Però per riflettere concretamente su te­mi di tal fatta, oltre a distanziarsi dai taglia­gole, è necessario dotarsi del realismo che nasce solo dalla visione dell’insieme. L’af­fe­rmarsi di un sistema centrato sulle leader­ship non nasce dalla malvagità berlusconia­na (o dalla dittatura della tv come dicono persone, magari un tempo di qualità, che paiono avere perso il bene dell’intelletto) ma da un sentimento profondo del popolo che non sopportava più un sistema integral­mente dominato da oligarchie (sia no­menklature partitiche e sindacali sia esta­blishment innanzi tutto finanziari sia èlite italiane così caratterizzate da sentimenti antipopolari come aveva spiegato lo stesso Antonio Gramsci).

Circa cinquanta anni di storia repubbli­cana, senza naturalmente scordarsi anche le grandi conquiste economiche e demo­cratiche acquisite, hanno visto consolidar­si un sistema oligarchico (poi consistente­mente rafforzato da Mani pulite: un’iniziati­va di giustizia politicizzata che ha regalato, innanzi tutto nella prima fase, spazi inediti a oligarchie economiche nazionali e stra­niere) che alla fine, terminata la funzione storica esercitata dai governi di centro e centrosinistra durante la Guerra fredda, è apparso del tutto insopportabile.

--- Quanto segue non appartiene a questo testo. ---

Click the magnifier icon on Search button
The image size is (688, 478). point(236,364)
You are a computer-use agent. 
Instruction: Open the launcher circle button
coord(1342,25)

La via di scegliere un lea­der invece che impaludarsi in sistemi oligarchici, ha sen­za d­ubbio anche più di un di­fetto ma ha una virtù insosti­tuibile, cioè consente di «cambiare» quando si è in­soddisfatti: Berlusconi nel 1994, Prodi nel 1996, Berlu­sconi nel 2001, Prodi nel 2006, Berlusconi nel 2008.

Forse è un po’ noiosa l’alternanza solo tra due personalità ma rispetto a una situazio­ne i cui cambiamenti erano il + 1 ,5  per cento a un partito e il- 1,5 per cento a un altro, ap­pare alla società italiana come l’acquisizio­ne di un diritto di sovranità prima negato.
Ridare basi più radicate al­la politica e allo Stato è senza dubbio questione all’ordine del giorno ma non è risolubi­le con ritorni al passato: co­me dimostra quel povero «non leader» che è Pier Luigi Bersani a cui tutti gli aiutini di scatenate magistrature e quotidiani sedicenti indi­pendenti non consentono che di racimolare qualche mezzo punto di vantaggio (vedi gli ultimi sondaggi) sul cen­trodestra.

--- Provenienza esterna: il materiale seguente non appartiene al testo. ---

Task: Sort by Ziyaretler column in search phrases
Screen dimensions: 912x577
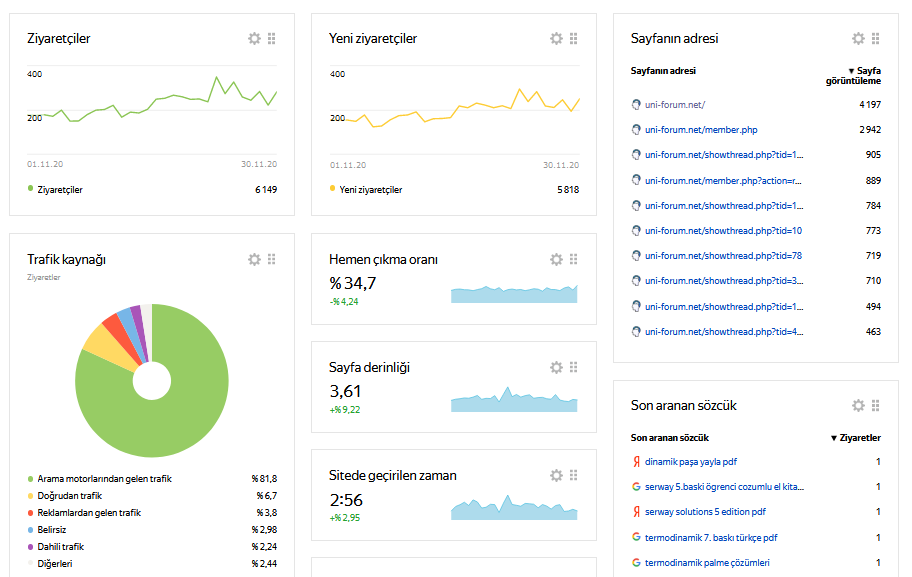Action: (x=856, y=438)
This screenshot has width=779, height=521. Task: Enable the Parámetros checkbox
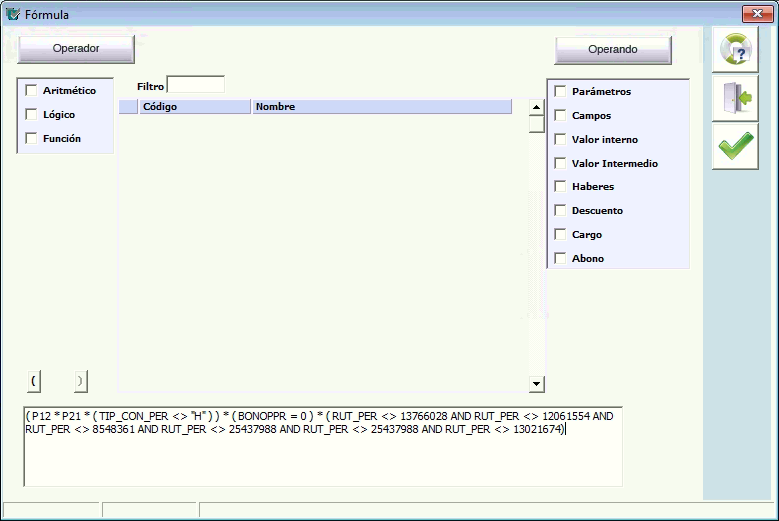560,92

Senza le minacce che la Guerra fredda im­poneva alla politica nazionale, tornare alla vecchia via dei sistemi integralmente domi­nati

oligarchicamente appare irrealistica. Si potrà riformare la politica (partiti, Costi­tuzione, sistema elettorale) solo non sfidan­do questa volontà di fondo della società.